The Seoul mayoral election market alone generated $52.2 million in resolved volume on Polymarket, underscoring the platform’s reach in the country. South Korea ranks 15th in Chainalysis’ 2025 Global Crypto Adoption Index, placing it among the world’s most active crypto markets. Yet six of the top 20 crypto adoption markets, including South Korea, have now moved against prediction platforms through gambling law, derivatives restrictions, ISP blocks, user enforcement, or combinations thereof.

South Korea’s enforcement action reflects a broader regulatory pattern. In May 2026, Spain ordered internet service providers to block Polymarket and Kalshi, with gambling watchdog DGOJ expected to complete disciplinary proceedings within three to four months. Brazil’s National Monetary Council blocked 27 platforms in April 2026 under Resolution No. 5,298. India’s Ministry of Electronics and Information Technology sent a letter to VPN providers in April warning against enabling access to blocked platforms after India’s Promotion and Regulation of Online Gaming Act 2025 came into force on May 1.

Brazil Finance Minister Dario Durigan framed the blockade as consumer protection. “The government wanted to prevent an unregulated betting market from embedding itself in household finances at a moment when Brazil was already working to reduce consumer debt,” Durigan said.

The enforcement escalation comes as prediction market volumes surge. Polymarket International recorded $9 billion in trading volume in April 2026, while combined monthly trading on Kalshi and Polymarket reached $10 billion in May 2026, up from under $5 billion in September 2025. Sports, politics, and crypto drove 91% of Kalshi’s global volume and 90% of Polymarket’s volume since July 2024, with sports accounting for 80% of Kalshi volume and politics representing 32% of Polymarket’s volume.

Kalshi flagged over 400 suspicious trades since the start of 2026, more than double its total for all of 2025, suggesting platforms are detecting and reporting market manipulation even as regulators tighten restrictions.

In the United States, the House Oversight Committee opened a probe into Kalshi and Polymarket in May 2026. Polymarket relaunched a US exchange in late 2025 after acquiring a regulated derivatives firm, positioning itself as a compliant operator. Kalshi announced a Brazilian distribution partnership with brokerage XP International in March 2026, though that market subsequently closed to the platforms.

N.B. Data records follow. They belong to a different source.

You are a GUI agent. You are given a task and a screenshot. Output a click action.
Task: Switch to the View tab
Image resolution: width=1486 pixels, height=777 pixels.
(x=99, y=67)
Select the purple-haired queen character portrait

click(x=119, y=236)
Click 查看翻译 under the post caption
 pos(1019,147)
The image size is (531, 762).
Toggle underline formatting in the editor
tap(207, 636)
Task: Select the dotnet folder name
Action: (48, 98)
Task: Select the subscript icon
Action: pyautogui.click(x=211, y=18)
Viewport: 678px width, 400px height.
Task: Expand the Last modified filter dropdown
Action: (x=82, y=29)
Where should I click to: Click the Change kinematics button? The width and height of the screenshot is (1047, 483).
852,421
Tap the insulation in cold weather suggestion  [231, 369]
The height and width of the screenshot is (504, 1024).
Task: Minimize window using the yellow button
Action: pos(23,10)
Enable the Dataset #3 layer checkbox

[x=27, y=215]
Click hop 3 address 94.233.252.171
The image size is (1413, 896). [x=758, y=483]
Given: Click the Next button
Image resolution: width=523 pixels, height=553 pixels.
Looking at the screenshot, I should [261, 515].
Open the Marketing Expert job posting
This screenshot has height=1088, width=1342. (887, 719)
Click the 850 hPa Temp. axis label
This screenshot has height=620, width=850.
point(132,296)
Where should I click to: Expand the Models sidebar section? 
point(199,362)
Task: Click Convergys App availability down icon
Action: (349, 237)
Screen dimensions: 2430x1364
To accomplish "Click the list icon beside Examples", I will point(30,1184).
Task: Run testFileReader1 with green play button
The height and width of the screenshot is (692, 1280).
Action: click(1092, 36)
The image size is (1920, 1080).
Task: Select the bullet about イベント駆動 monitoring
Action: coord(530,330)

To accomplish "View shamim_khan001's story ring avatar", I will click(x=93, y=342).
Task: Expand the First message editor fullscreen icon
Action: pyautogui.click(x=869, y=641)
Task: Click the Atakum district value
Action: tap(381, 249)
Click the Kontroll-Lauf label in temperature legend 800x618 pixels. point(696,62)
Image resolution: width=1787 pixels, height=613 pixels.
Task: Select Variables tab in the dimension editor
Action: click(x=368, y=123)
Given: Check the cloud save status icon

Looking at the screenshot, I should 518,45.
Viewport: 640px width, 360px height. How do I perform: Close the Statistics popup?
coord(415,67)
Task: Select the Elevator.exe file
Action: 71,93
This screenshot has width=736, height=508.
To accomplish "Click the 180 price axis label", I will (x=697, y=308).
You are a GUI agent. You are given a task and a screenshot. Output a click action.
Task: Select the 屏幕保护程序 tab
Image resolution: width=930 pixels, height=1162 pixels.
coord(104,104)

The divergence between crypto adoption and regulatory permission has created enforcement challenges. User-level prosecution in South Korea signals that jurisdictions with mature crypto infrastructure are now targeting individual participants rather than waiting for platforms to self-regulate or relocate. This approach bypasses platform compliance mechanisms and directly penalizes retail participation, potentially fragmenting prediction market access along national lines.